### [Extrait source]
• • • • •

De Gaulle, Mitterrand, Pompidou, Giscard d’Estaing… La liste est longue d’anciens présidents de la République, honorés par l’actuel locataire de l’Elysée. Répondant à une figure imposée par le protocole, cette posture classique d’hommage prend une tournure quelque peu excessive de la part d’Emmanuel Macron, un homme sans réel passé politique en quête perpétuelle d’une histoire. L’exercice peut sembler surprenant venant d’un personnage, élu en mai 2017 sur la promesse d’en finir avec l’ancien monde. Mais la posture ne doit pas faire illusion car elle s’inscrit clairement dans une démarche de récupération relevant largement d’une l’imposture : celle d’un président se posant en héritier de ses prédécesseurs.

Emmanuel Macron n’’est bien sûr pas le premier à s’inscrire dans cette stratégie. Nicolas Sarkozy et François Hollande ont eux aussi largement usé de ces exercices de commémoration et d’hommage. Il les dépasse toutefois dans l’art de la récupération … au risque de la saturation.

 

Un Président en quête de références historiques

 

Depuis 2017, Emmanuel Macron n’a cessé de convoquer le souvenir des grands anciens, dès le soir de sa victoire, il a joué à plein sur la symbolique, cheminant tel un sphinx à la pyramide de Pei au Louvre. L’allusion au François Mitterrand des grands travaux sautait aux yeux de tous les observateurs.

• • • • •

### [Consignes de l'exercice]
A – Quels anciens présidents sont énumérés dans la première phrase de l'extrait ci-dessus ? Citez-les tous.
B – Traduisez en anglais cette phrase de l'extrait : « Nicolas Sarkozy et François Hollande ont eux aussi largement usé de ces exercices de commémoration et d’hommage. »
C – Répondez brièvement à ces questions sur l'extrait.
(i) Quand Emmanuel Macron a-t-il été élu ?
(ii) Où est-il passé le soir de sa victoire ?
(iii) À qui cette scène fait-elle allusion ?

### [Documents de référence]
• • • • •

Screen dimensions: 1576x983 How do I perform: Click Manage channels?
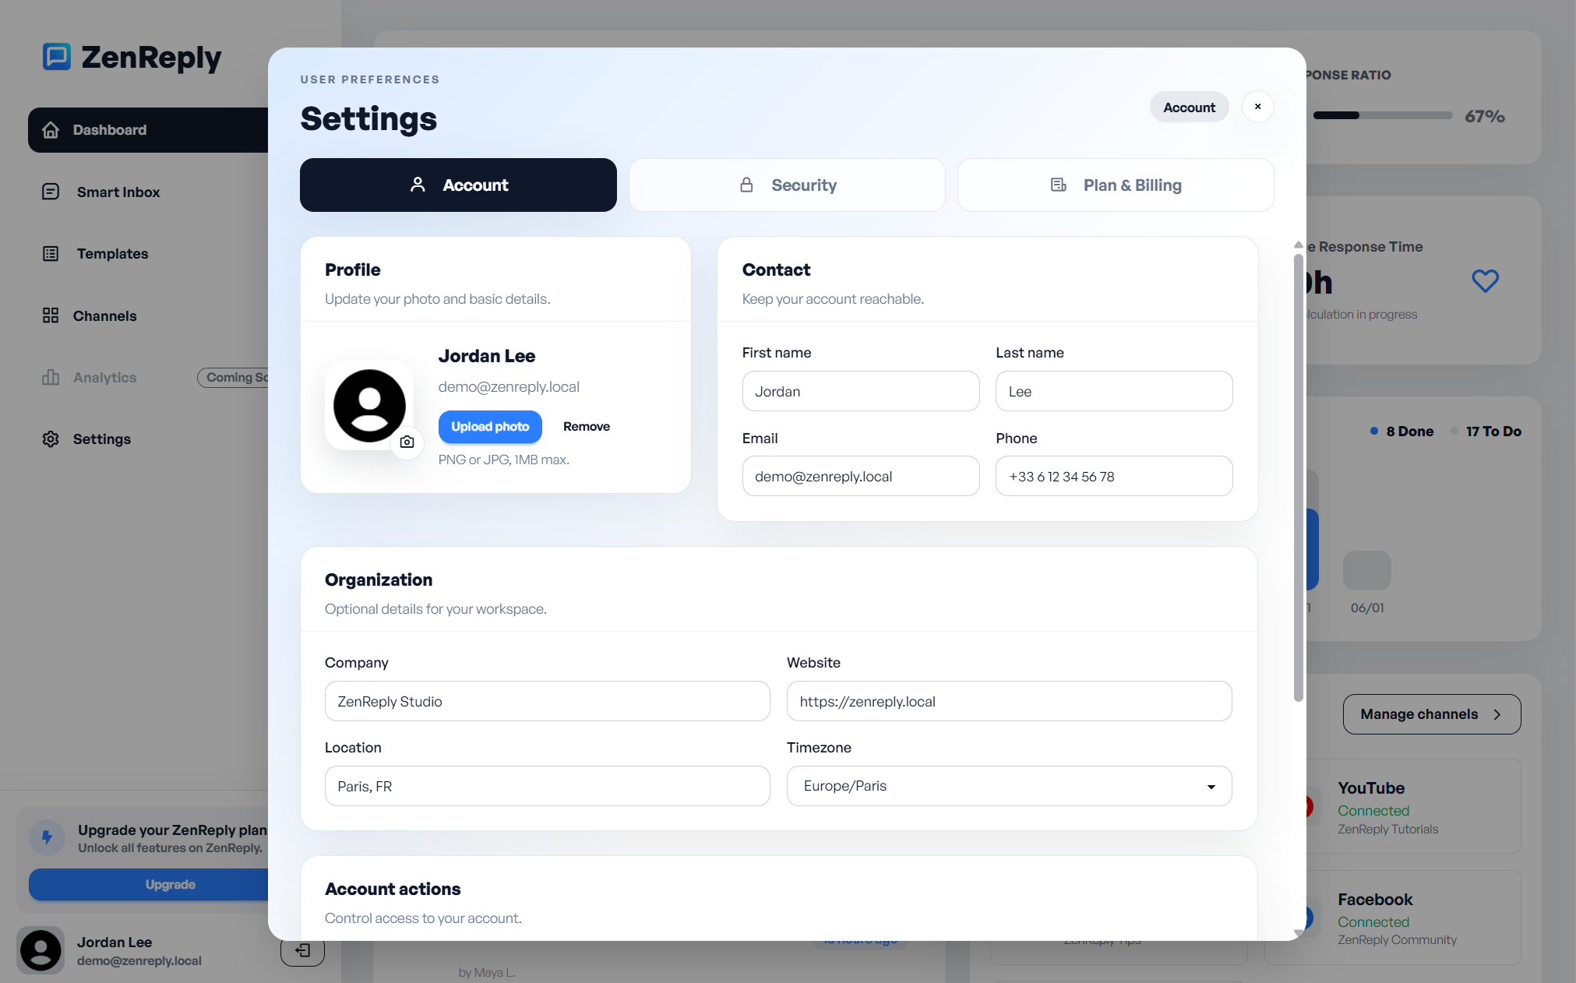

• • • • •

### [Réponses attendues]
A – De Gaulle, Mitterrand, Pompidou, Giscard d’Estaing

B – Nicolas Sarkozy and François Hollande also made extensive use of these exercises of commemoration and tribute.

C –
(i) En mai 2017.
(ii) À la pyramide de Pei au Louvre.
(iii) Au François Mitterrand des grands travaux.